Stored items
○ ○ ○ ○

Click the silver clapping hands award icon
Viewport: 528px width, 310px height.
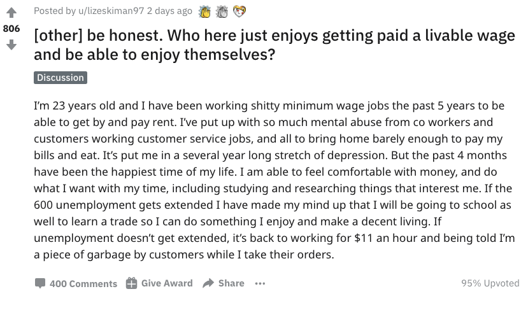pyautogui.click(x=222, y=12)
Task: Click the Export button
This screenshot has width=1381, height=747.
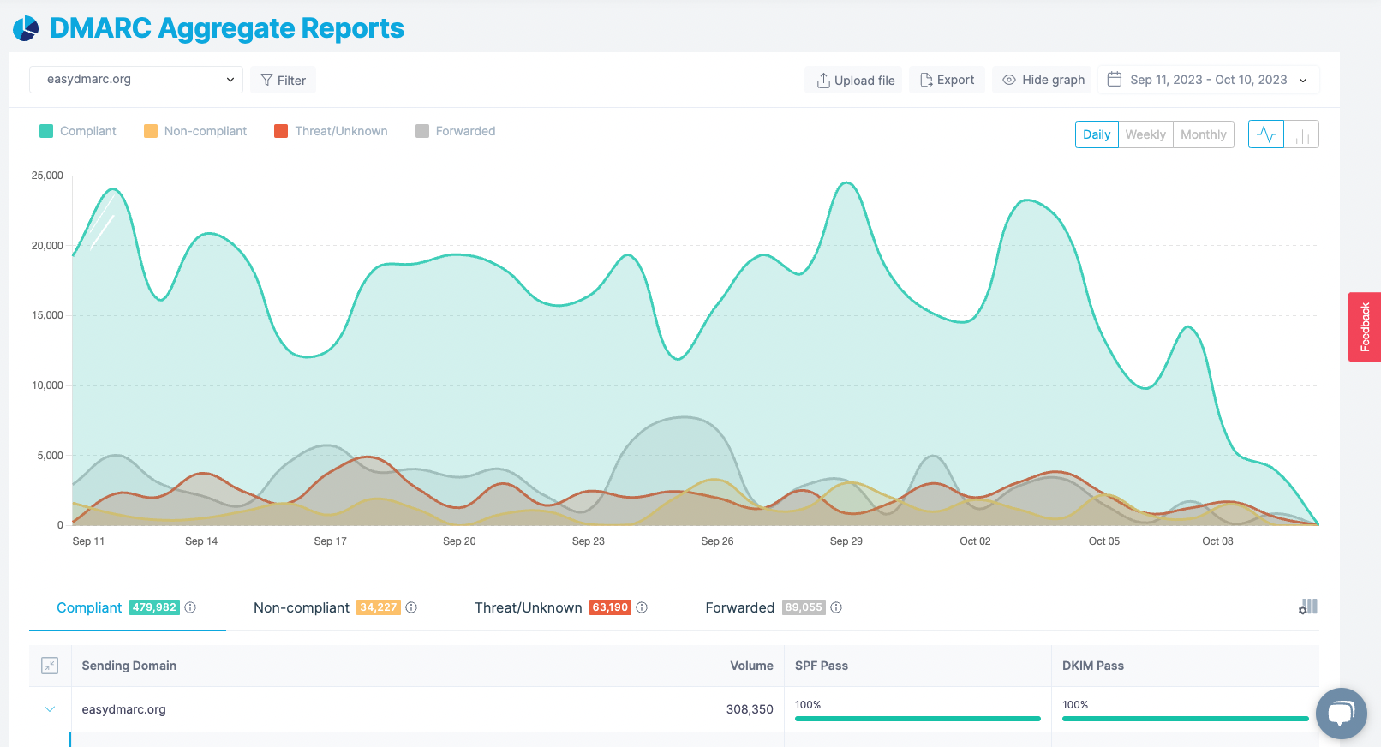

○ ○ ○ ○

* EXERCISE DETAILS *
Give every record again exactly, apart from the pictures, which stay out.

* EXPECTED ANSWER *
Click the silver clapping hands award icon
Viewport: 528px width, 310px height.
pyautogui.click(x=222, y=12)
Task: Click the Export button
This screenshot has width=1381, height=747.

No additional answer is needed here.